✍ CURRENTLY WRITING FROM: SAN DIEGO, CALIFORNIA
I don’t know how to get rid of these feelings that I feel, these feelings that give me heavy boots, but I’ve made them part of my life goal, and once I find how to get rid of them, I plan to write a book about it and sell-out on Oprah. One thing does help me feel better, though, and that is cleaning my room. I acquire this feeling of entitlement, accomplishment, and self-righteousness after I finish stacking the last book on the side of my wiped-clean closet on the floor of my recently-vacuumed room.
On this new “super girl” high I had, I took the opportunity to get homework done. “This is fantastic!” I thought. “I can do anything good! This homework is a piece of cake! I am going to graduate, not a valedictorian, but pleased with myself because I tried my hardest, and also, my life was not high-school-movie-cliche sucky! I am so happy right now!”

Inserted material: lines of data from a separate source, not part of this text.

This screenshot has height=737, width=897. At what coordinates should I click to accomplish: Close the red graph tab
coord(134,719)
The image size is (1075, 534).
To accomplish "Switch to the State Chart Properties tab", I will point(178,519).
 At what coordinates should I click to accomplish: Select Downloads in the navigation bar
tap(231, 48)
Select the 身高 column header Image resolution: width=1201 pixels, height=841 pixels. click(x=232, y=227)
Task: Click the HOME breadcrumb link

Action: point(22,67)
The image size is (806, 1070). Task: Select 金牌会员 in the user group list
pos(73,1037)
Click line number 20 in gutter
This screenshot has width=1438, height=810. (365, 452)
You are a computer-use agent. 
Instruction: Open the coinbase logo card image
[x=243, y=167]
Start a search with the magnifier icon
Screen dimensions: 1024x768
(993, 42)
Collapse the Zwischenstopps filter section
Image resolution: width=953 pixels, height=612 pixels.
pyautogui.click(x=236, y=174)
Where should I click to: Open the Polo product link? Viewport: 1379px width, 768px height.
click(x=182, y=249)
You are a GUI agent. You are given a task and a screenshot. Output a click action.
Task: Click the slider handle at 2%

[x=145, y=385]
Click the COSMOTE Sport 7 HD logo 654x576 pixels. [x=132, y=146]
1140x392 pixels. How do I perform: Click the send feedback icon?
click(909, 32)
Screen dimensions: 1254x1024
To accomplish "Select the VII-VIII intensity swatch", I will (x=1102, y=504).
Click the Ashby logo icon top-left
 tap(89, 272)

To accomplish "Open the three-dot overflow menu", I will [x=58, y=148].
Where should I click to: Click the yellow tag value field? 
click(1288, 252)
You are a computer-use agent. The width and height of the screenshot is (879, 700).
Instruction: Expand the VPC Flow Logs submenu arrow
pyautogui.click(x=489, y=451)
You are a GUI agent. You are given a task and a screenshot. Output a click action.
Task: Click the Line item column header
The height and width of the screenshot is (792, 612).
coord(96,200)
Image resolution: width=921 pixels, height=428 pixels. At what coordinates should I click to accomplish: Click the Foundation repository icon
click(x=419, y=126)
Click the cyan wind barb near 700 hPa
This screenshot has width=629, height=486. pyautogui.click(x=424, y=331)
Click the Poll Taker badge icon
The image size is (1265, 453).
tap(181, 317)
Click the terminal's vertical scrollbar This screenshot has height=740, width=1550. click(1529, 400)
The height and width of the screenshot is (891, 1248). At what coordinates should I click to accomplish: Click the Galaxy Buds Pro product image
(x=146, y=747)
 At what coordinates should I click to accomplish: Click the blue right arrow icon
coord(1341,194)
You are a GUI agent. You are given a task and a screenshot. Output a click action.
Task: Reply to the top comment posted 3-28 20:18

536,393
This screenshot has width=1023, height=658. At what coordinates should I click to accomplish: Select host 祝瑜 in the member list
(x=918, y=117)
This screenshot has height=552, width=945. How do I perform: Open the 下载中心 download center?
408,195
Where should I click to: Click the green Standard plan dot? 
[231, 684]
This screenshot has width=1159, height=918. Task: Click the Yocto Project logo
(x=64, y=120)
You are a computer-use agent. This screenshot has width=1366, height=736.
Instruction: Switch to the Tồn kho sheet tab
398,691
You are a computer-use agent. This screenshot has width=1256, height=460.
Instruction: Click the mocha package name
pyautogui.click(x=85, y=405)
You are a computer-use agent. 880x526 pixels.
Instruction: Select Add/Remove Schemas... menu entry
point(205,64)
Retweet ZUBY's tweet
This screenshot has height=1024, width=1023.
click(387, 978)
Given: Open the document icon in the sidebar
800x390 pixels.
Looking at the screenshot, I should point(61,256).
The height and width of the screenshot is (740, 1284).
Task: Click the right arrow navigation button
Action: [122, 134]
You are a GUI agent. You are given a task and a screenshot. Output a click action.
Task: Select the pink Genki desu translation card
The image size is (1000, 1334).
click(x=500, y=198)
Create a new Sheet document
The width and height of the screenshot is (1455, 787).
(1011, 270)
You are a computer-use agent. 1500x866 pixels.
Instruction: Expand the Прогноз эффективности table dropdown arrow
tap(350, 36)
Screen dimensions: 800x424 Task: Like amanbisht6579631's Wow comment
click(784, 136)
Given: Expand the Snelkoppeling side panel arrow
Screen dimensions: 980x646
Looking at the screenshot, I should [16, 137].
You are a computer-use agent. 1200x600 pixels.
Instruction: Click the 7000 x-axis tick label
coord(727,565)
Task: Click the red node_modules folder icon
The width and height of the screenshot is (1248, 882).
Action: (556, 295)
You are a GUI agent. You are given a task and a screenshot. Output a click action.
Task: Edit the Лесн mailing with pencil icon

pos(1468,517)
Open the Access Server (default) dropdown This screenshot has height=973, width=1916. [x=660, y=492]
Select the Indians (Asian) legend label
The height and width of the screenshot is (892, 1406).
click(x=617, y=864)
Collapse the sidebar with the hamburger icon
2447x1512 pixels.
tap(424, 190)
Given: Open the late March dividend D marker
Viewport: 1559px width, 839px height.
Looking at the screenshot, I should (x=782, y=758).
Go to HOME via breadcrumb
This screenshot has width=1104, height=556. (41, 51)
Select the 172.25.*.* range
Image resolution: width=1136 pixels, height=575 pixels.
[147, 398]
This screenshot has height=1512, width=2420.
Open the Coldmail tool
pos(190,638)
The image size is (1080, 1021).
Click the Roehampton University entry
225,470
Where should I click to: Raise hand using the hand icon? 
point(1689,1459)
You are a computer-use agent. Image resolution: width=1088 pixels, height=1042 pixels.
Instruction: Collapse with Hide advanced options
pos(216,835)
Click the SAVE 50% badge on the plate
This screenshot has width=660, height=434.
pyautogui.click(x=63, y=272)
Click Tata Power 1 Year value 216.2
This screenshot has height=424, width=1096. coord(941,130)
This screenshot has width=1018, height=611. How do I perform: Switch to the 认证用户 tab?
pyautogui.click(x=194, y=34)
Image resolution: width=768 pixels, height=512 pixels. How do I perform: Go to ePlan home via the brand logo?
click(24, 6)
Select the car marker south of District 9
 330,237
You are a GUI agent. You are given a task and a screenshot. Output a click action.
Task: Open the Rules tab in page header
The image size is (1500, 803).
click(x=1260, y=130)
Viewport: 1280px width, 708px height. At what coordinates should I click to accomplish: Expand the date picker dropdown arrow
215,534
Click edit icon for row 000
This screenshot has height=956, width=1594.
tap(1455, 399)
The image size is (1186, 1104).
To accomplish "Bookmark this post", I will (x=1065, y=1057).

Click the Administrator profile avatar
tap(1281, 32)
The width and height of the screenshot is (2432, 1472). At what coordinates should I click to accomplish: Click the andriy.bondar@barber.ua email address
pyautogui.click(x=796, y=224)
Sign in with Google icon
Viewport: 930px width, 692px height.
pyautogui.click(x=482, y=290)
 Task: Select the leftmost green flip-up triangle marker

And I was. My desk was clean and I set my things on my desk. The sun was setting, so I opened up the window in front of my desk and listened to the children on my street play tag in the dark. I’ve mentioned it about five times already, but I love the fact that these kids on my street are always playing outside.
The wind was blowing softly. There was high-pitched laughter, but it was not shrilly. I lit my first ever Yankee Candle (I suggest that, if you’re a Yankee virgin like I was, you should videotape your reaction—I regret not videotaping mine) and didn’t want to put it out later that night. The wind blew the scent of Buttercream towards my face. I tackled the pros and the cons of America’s Golden Age and the Civil Rights movement. I wore a sweater that reminded me of a beach night with a boy I used to like. (I know this sounds like the set-up to a plot twist where something terrible is creeping up, about to ruin my night, but I don’t need to warn you, nothing terrible occurred.)
There were a few times where I listened in on the kids playing outside. They were telling jokes. One of them said one of my favorite puns, which is “I forgot how to throw a boomerang… then it came back to me.” None of the other kids got it, but I cackled loudly and obnoxiously to let this kid know that there is a teenager in dark clothing listening in to children playing outside in the night. And also, that joke never quite gets old.
I also have this habit of watching myself laugh. After I laughed, I looked at myself in the mirror smiling. Because of my braces, it has become impossible for me to smile without covering my mouth with my hand, but this time I grinned broadly at myself in the mirror and didn’t twist my face into that of disgust at my exposed gums and bulky orthodontia.
Last night was my favorite night. I loved myself the way I felt I should. I was unabashedly happy. I had salted mango. And I wrote in my journal again for the first time in two months.
Also, I’m growing fond of my smile again.